- **TASK ITEM**
Word for word, copy each record that comes after this.

SOURCE DATA below:

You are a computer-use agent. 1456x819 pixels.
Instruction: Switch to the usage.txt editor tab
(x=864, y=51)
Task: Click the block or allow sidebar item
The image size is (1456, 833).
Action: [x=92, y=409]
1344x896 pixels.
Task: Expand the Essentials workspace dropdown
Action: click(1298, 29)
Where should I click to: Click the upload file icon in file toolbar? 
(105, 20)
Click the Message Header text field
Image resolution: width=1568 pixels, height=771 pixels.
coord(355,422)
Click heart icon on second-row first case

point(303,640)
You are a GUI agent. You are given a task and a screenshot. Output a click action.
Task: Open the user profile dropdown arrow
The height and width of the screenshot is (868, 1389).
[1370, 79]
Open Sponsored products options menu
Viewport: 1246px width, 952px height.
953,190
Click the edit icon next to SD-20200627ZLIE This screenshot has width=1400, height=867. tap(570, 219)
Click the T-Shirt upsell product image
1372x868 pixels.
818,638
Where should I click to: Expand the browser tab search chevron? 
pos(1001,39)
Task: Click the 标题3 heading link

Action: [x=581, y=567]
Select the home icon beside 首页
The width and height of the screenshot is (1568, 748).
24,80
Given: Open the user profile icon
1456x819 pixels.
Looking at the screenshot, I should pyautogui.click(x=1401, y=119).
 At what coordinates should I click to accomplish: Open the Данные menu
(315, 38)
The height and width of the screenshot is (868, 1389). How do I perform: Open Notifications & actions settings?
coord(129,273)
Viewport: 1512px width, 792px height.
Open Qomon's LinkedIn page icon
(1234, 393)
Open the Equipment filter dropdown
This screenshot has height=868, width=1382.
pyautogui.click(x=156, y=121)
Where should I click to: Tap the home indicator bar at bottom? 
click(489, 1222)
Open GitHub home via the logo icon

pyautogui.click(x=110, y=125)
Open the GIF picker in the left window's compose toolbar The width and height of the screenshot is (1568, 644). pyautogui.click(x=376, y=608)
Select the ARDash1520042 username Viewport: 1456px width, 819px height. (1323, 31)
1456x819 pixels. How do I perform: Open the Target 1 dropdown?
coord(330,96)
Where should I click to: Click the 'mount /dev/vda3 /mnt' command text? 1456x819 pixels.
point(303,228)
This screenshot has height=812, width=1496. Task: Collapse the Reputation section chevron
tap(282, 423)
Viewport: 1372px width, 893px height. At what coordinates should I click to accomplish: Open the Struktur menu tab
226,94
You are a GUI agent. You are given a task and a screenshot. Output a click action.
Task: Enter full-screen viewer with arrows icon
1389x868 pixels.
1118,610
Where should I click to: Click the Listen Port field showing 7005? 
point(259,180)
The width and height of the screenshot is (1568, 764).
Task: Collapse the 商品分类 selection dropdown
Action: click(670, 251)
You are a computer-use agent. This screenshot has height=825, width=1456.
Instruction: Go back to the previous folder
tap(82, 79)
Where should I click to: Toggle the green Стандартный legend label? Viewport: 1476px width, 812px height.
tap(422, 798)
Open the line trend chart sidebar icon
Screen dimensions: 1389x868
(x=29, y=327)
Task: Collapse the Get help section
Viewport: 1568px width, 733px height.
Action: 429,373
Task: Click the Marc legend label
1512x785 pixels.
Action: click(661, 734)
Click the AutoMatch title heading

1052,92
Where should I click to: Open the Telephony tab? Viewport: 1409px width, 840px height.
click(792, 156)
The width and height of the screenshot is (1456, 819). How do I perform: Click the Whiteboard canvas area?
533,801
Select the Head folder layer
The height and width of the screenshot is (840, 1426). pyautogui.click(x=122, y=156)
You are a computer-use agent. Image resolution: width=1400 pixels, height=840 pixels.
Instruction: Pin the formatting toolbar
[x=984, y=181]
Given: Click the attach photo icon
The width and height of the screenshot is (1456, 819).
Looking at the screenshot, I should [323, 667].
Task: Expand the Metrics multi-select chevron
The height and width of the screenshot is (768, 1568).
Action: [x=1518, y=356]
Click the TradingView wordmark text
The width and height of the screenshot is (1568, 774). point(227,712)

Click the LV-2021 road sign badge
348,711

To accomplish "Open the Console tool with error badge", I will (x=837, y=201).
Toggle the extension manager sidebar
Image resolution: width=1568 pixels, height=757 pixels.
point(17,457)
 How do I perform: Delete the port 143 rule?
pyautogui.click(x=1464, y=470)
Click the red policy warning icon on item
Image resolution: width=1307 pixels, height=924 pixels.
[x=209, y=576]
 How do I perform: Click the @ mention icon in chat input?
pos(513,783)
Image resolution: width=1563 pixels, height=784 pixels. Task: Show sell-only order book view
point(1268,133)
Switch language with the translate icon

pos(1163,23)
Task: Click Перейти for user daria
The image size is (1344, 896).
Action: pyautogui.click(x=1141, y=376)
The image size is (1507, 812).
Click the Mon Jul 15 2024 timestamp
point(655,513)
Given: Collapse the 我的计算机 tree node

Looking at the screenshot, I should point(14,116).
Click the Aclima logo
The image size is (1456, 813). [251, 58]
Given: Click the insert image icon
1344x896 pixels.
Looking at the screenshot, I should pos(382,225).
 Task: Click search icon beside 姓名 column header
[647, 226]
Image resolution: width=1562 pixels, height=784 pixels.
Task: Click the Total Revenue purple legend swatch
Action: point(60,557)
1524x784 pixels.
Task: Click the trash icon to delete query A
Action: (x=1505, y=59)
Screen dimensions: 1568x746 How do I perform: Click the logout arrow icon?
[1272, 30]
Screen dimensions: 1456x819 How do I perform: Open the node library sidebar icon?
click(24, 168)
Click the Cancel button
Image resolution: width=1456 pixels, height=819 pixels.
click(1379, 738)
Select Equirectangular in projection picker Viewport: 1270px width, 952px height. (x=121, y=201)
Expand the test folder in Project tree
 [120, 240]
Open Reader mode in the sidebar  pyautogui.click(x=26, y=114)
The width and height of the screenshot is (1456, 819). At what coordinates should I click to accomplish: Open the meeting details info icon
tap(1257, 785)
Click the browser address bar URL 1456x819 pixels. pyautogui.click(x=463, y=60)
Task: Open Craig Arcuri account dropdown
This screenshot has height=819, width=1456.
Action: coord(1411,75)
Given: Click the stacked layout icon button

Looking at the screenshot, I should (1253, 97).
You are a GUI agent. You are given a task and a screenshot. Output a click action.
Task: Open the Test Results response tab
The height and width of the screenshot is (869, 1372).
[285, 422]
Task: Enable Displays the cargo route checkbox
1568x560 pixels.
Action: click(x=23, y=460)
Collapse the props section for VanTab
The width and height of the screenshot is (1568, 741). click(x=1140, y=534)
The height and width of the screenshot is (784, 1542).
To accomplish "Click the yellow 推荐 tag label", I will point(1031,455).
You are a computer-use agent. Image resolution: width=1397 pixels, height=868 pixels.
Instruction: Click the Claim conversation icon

End of SOURCE DATA.

- **ANSWER TO THIS TASK**
You are a computer-use agent. 1456x819 pixels.
Instruction: Switch to the usage.txt editor tab
(x=864, y=51)
Task: Click the block or allow sidebar item
The image size is (1456, 833).
Action: [x=92, y=409]
1344x896 pixels.
Task: Expand the Essentials workspace dropdown
Action: click(1298, 29)
Where should I click to: Click the upload file icon in file toolbar? 
(105, 20)
Click the Message Header text field
Image resolution: width=1568 pixels, height=771 pixels.
coord(355,422)
Click heart icon on second-row first case

point(303,640)
You are a GUI agent. You are given a task and a screenshot. Output a click action.
Task: Open the user profile dropdown arrow
The height and width of the screenshot is (868, 1389).
[1370, 79]
Open Sponsored products options menu
Viewport: 1246px width, 952px height.
953,190
Click the edit icon next to SD-20200627ZLIE This screenshot has width=1400, height=867. tap(570, 219)
Click the T-Shirt upsell product image
1372x868 pixels.
818,638
Where should I click to: Expand the browser tab search chevron? 
pos(1001,39)
Task: Click the 标题3 heading link

Action: [x=581, y=567]
Select the home icon beside 首页
The width and height of the screenshot is (1568, 748).
24,80
Given: Open the user profile icon
1456x819 pixels.
Looking at the screenshot, I should pyautogui.click(x=1401, y=119).
 At what coordinates should I click to accomplish: Open the Данные menu
(315, 38)
The height and width of the screenshot is (868, 1389). How do I perform: Open Notifications & actions settings?
coord(129,273)
Viewport: 1512px width, 792px height.
Open Qomon's LinkedIn page icon
(1234, 393)
Open the Equipment filter dropdown
This screenshot has height=868, width=1382.
pyautogui.click(x=156, y=121)
Where should I click to: Tap the home indicator bar at bottom? 
click(489, 1222)
Open GitHub home via the logo icon

pyautogui.click(x=110, y=125)
Open the GIF picker in the left window's compose toolbar The width and height of the screenshot is (1568, 644). pyautogui.click(x=376, y=608)
Select the ARDash1520042 username Viewport: 1456px width, 819px height. (1323, 31)
1456x819 pixels. How do I perform: Open the Target 1 dropdown?
coord(330,96)
Where should I click to: Click the 'mount /dev/vda3 /mnt' command text? 1456x819 pixels.
point(303,228)
This screenshot has height=812, width=1496. Task: Collapse the Reputation section chevron
tap(282, 423)
Viewport: 1372px width, 893px height. At what coordinates should I click to accomplish: Open the Struktur menu tab
226,94
You are a GUI agent. You are given a task and a screenshot. Output a click action.
Task: Enter full-screen viewer with arrows icon
1389x868 pixels.
1118,610
Where should I click to: Click the Listen Port field showing 7005? 
point(259,180)
The width and height of the screenshot is (1568, 764).
Task: Collapse the 商品分类 selection dropdown
Action: click(670, 251)
You are a computer-use agent. This screenshot has height=825, width=1456.
Instruction: Go back to the previous folder
tap(82, 79)
Where should I click to: Toggle the green Стандартный legend label? Viewport: 1476px width, 812px height.
tap(422, 798)
Open the line trend chart sidebar icon
Screen dimensions: 1389x868
(x=29, y=327)
Task: Collapse the Get help section
Viewport: 1568px width, 733px height.
Action: 429,373
Task: Click the Marc legend label
1512x785 pixels.
Action: click(661, 734)
Click the AutoMatch title heading

1052,92
Where should I click to: Open the Telephony tab? Viewport: 1409px width, 840px height.
click(792, 156)
The width and height of the screenshot is (1456, 819). How do I perform: Click the Whiteboard canvas area?
533,801
Select the Head folder layer
The height and width of the screenshot is (840, 1426). pyautogui.click(x=122, y=156)
You are a computer-use agent. Image resolution: width=1400 pixels, height=840 pixels.
Instruction: Pin the formatting toolbar
[x=984, y=181]
Given: Click the attach photo icon
The width and height of the screenshot is (1456, 819).
Looking at the screenshot, I should [323, 667].
Task: Expand the Metrics multi-select chevron
The height and width of the screenshot is (768, 1568).
Action: [x=1518, y=356]
Click the TradingView wordmark text
The width and height of the screenshot is (1568, 774). point(227,712)

Click the LV-2021 road sign badge
348,711

To accomplish "Open the Console tool with error badge", I will (x=837, y=201).
Toggle the extension manager sidebar
Image resolution: width=1568 pixels, height=757 pixels.
point(17,457)
 How do I perform: Delete the port 143 rule?
pyautogui.click(x=1464, y=470)
Click the red policy warning icon on item
Image resolution: width=1307 pixels, height=924 pixels.
[x=209, y=576]
 How do I perform: Click the @ mention icon in chat input?
pos(513,783)
Image resolution: width=1563 pixels, height=784 pixels. Task: Show sell-only order book view
point(1268,133)
Switch language with the translate icon

pos(1163,23)
Task: Click Перейти for user daria
The image size is (1344, 896).
Action: pyautogui.click(x=1141, y=376)
The image size is (1507, 812).
Click the Mon Jul 15 2024 timestamp
point(655,513)
Given: Collapse the 我的计算机 tree node

Looking at the screenshot, I should point(14,116).
Click the Aclima logo
The image size is (1456, 813). [251, 58]
Given: Click the insert image icon
1344x896 pixels.
Looking at the screenshot, I should pos(382,225).
 Task: Click search icon beside 姓名 column header
[647, 226]
Image resolution: width=1562 pixels, height=784 pixels.
Task: Click the Total Revenue purple legend swatch
Action: point(60,557)
1524x784 pixels.
Task: Click the trash icon to delete query A
Action: (x=1505, y=59)
Screen dimensions: 1568x746 How do I perform: Click the logout arrow icon?
[1272, 30]
Screen dimensions: 1456x819 How do I perform: Open the node library sidebar icon?
click(24, 168)
Click the Cancel button
Image resolution: width=1456 pixels, height=819 pixels.
click(1379, 738)
Select Equirectangular in projection picker Viewport: 1270px width, 952px height. (x=121, y=201)
Expand the test folder in Project tree
 [120, 240]
Open Reader mode in the sidebar  pyautogui.click(x=26, y=114)
The width and height of the screenshot is (1456, 819). At what coordinates should I click to accomplish: Open the meeting details info icon
tap(1257, 785)
Click the browser address bar URL 1456x819 pixels. pyautogui.click(x=463, y=60)
Task: Open Craig Arcuri account dropdown
This screenshot has height=819, width=1456.
Action: coord(1411,75)
Given: Click the stacked layout icon button

Looking at the screenshot, I should (1253, 97).
You are a GUI agent. You are given a task and a screenshot. Output a click action.
Task: Open the Test Results response tab
The height and width of the screenshot is (869, 1372).
[285, 422]
Task: Enable Displays the cargo route checkbox
1568x560 pixels.
Action: click(x=23, y=460)
Collapse the props section for VanTab
The width and height of the screenshot is (1568, 741). click(x=1140, y=534)
The height and width of the screenshot is (784, 1542).
To accomplish "Click the yellow 推荐 tag label", I will point(1031,455).
You are a computer-use agent. Image resolution: width=1397 pixels, height=868 pixels.
Instruction: Click the Claim conversation icon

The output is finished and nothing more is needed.